Sunday, May 11, 2008

"The Lady Who Runs The Vacuum Cleaner"

Mothers Day? What was that? When I was growing up, you didn't have to worry that you’d forget and she'd have her feelings hurt. There were other, more pressing things to worry about in the fifties. People were still adjusting to the upheavals caused by the war. It wasn’t ‘til I came to America that I learned there was a special day in May for remembering and honouring mothers. And even though life and relationships are fraught with complicated, not easily pigeonholed feelings, this day is all about flowers, and candy, cloying sentiment and warm fuzzies. But, as I see it, if you don’t love and honour your mother every day you live, one day in May will hardly compensate.

Reading my history notes last night, I came upon Garrison Keillor’s column.

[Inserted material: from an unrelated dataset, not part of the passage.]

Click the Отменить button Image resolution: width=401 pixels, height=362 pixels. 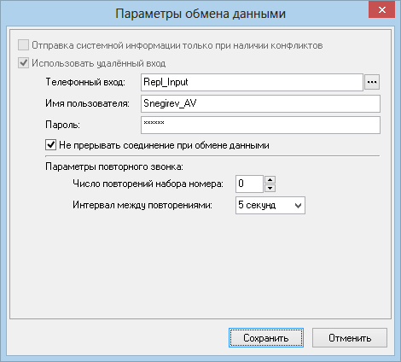pos(350,338)
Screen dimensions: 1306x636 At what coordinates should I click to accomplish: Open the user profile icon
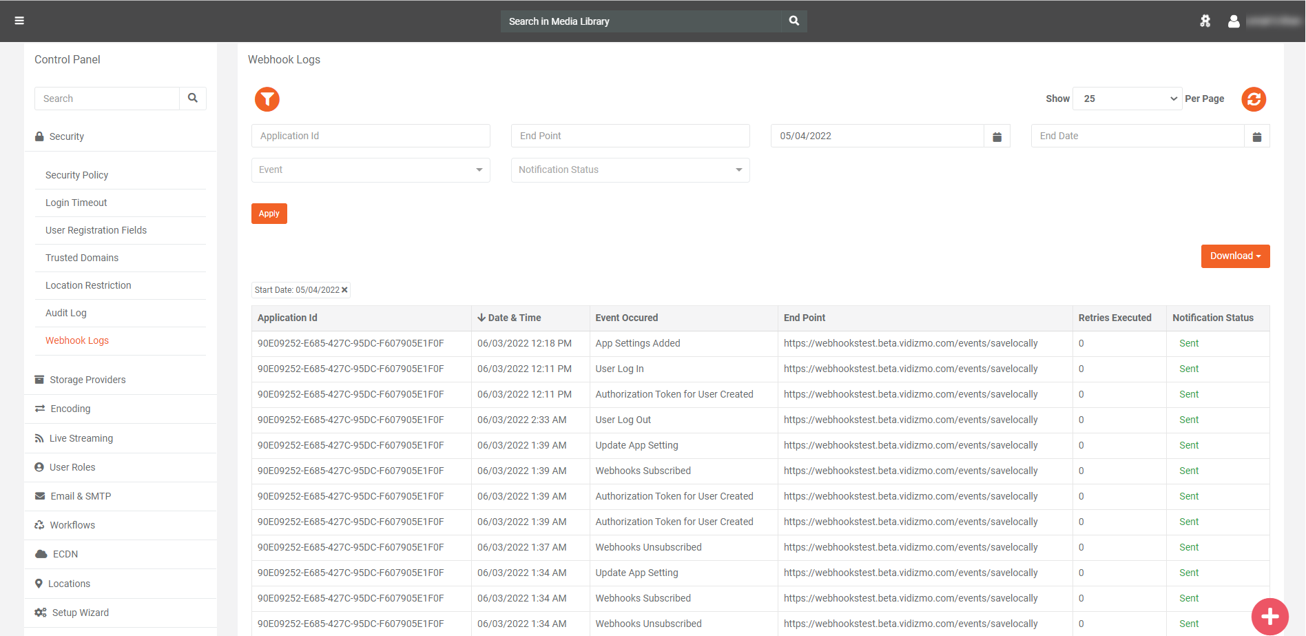pos(1234,21)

Which is one of the reasons I don’t just throw old newspapers in the recycling bin----I might miss one of his gems. How can you not love a man who could write something like this:

“Mothers were, at one time, young women with Possibilities who might have taken a different route and become glamorous and powerful figures in size two dresses and instead found themselves cleaning up excrement and jiggling colicky babies to get them to stop screaming. They hardly ever get to London anymore or have time to read James Joyce. They sit down to dinner with adults and feel brain-dead. A bouquet of flowers hardly seems compensation enough. How about a million dollars and a house in the south of France?"

Do we, in fact, stop being who we used to be as soon as we give birth? Do we become “just the lady who runs the vacuum cleaner?" I think that happened to me. I went through the motions, I cooked, I cleaned, I loved, I comforted, I consoled, I rejoiced, I burst with pride, I ached,I propped my eyes open with toothpicks, I laughed, I sobbed, but a part of me was somewhere up in the attic, wrapped in mothballs, covered in dust.

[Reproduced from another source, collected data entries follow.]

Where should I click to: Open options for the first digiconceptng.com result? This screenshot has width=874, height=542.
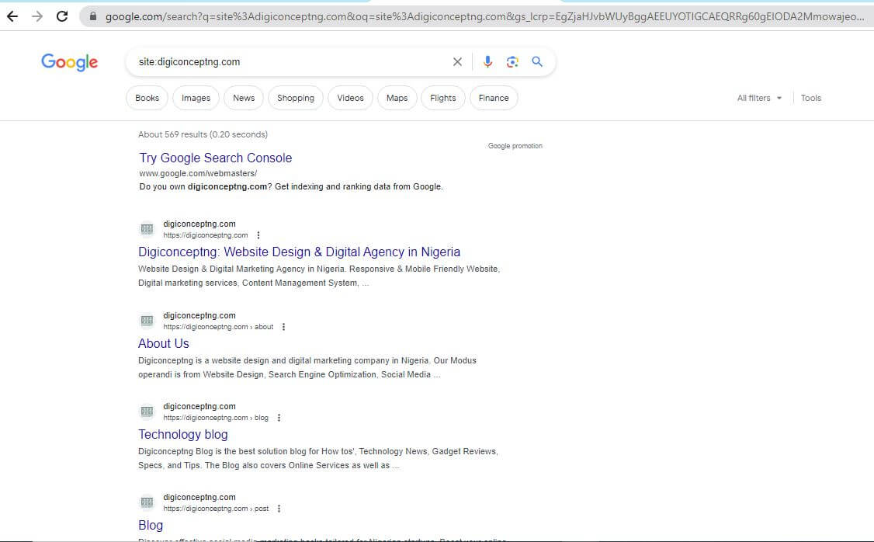pos(258,235)
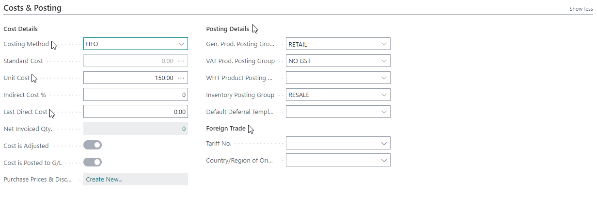Click the Last Direct Cost field

(136, 112)
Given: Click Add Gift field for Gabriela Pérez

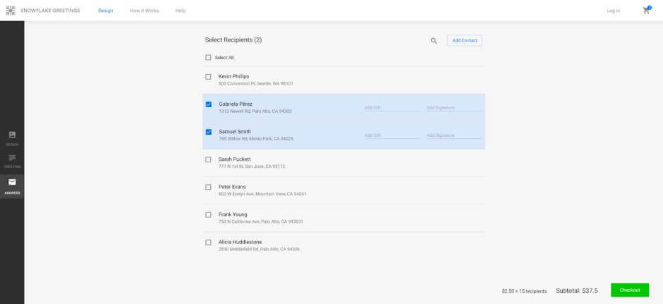Looking at the screenshot, I should click(391, 108).
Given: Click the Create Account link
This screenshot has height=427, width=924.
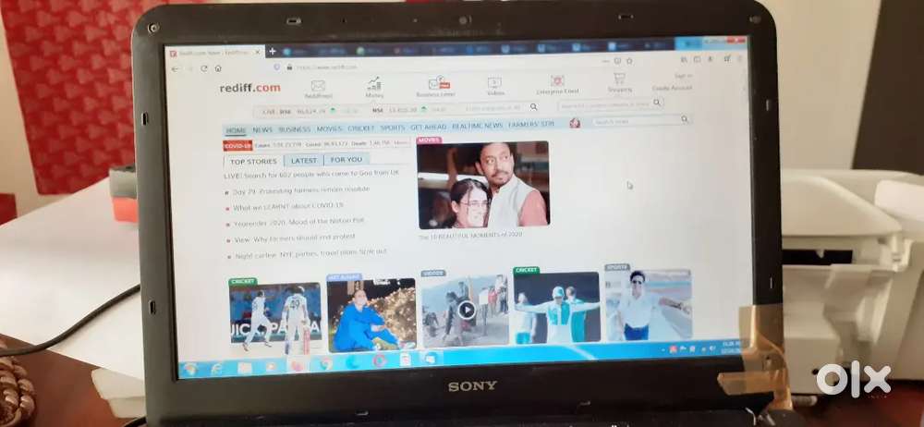Looking at the screenshot, I should click(672, 88).
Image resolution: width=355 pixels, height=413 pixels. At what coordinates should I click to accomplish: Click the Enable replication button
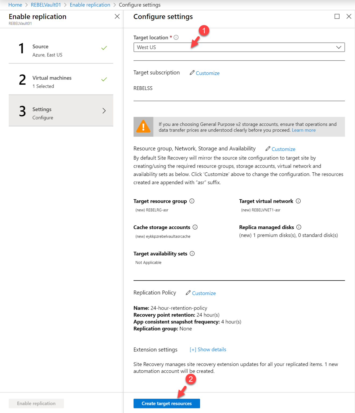coord(36,403)
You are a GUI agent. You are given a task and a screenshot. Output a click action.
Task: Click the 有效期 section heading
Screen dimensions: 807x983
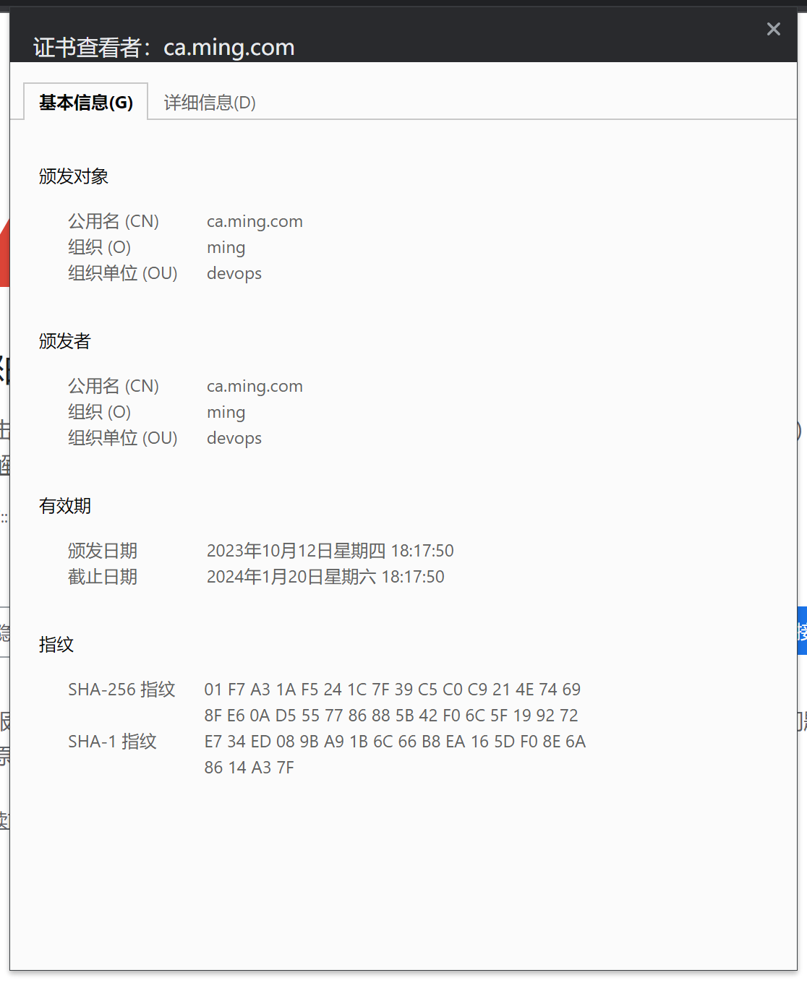(65, 506)
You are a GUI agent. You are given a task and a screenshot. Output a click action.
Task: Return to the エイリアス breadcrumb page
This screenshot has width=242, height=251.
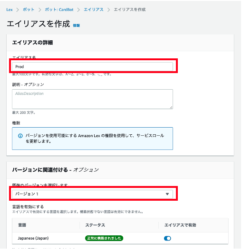tap(94, 9)
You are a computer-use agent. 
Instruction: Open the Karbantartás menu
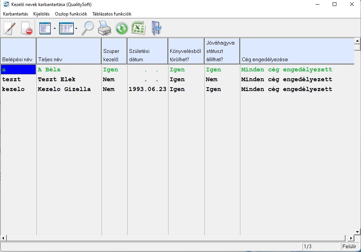[16, 14]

Or do we become someone better? I went up to the attic a few years ago and rummaged around ‘til I found that old self. I dusted her off and aired her out to get rid of that camphor smell. When I unfolded her and shook her out I found she still had the long legs---BUT---not a varicose vein in sight! Her hair was brown and wavy and her face smooth and unlined. Sigh. I found her a little naive, but I liked her a lot and thought she still had possibilities.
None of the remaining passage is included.